Let’s start with the obvious. I’m no spring chicken. For example, I’m old enough to use that phrase “spring chicken” but too young to have any idea what that expression means. Okay. Now, I have to look it up. Squirrel! Shiny thing! BRB…
If you’re wondering also, here you go. Spring Chicken
Anyway, I am now very confident that, by definition, I am no spring chicken. I am a certified Boomer or as my grandson told me recently, “memOe, you’re old.” He was smiling when he said that as if he believes I can handle the truth. I thought about his statement a moment while the faces of a dozen “old’ people flashed through my mind. I thought of amazing, active people like Congresswoman Maxine Waters, Pastor Shirley “You Name It!” Caesar, Betty White, Peter Tuchman and Senator Bernie Sanders. Old is the new hip, I decided.
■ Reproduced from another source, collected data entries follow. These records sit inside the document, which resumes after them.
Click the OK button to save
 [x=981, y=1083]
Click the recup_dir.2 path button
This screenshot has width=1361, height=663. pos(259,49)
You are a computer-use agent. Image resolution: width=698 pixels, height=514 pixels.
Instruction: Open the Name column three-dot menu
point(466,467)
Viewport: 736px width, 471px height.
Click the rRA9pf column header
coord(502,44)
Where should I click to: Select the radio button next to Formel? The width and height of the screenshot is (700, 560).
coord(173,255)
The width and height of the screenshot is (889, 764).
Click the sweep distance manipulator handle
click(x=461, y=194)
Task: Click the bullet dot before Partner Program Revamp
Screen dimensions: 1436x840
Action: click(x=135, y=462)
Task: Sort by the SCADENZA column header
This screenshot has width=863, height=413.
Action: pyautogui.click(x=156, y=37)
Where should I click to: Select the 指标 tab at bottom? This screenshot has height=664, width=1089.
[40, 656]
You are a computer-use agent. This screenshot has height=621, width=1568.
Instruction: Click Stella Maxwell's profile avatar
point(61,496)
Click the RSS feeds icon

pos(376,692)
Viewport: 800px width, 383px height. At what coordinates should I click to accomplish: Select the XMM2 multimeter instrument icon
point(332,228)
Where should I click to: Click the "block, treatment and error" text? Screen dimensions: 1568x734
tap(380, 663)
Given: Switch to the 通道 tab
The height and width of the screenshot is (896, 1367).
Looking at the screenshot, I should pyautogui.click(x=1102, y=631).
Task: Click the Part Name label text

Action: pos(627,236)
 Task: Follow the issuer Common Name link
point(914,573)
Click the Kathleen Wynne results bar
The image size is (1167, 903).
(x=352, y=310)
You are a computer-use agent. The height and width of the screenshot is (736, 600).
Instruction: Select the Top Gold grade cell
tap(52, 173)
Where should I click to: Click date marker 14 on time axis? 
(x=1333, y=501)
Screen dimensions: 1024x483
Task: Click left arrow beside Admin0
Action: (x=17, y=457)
Yes, I’m old and I like old people. Not everyone likes old people. During the Christmas holidays, I saw an ad for an incredibly horrible game know as “Greedy Grandma.” WTH?! In this game, a white haired grandma is sitting in a rocker with a tray of cookies in her lap. Players try to steal the cookies without waking grandma. Seriously, we’re teaching children to steal from their grandmother? Wait for it. Yes, it gets worse. If you awaken the emaciated grandma, her arms and legs fly into the air as her ill fitting dentures fly out of her mouth. I kid you not! Who thinks it’s funny to startle an edentulous, old woman as she naps peacefully in her recliner? It’s bad enough reindeer are running over old ladies walking down the street, now it’s not safe to take a nap in the house. I am not making this up. Bashing seniors is a thing now.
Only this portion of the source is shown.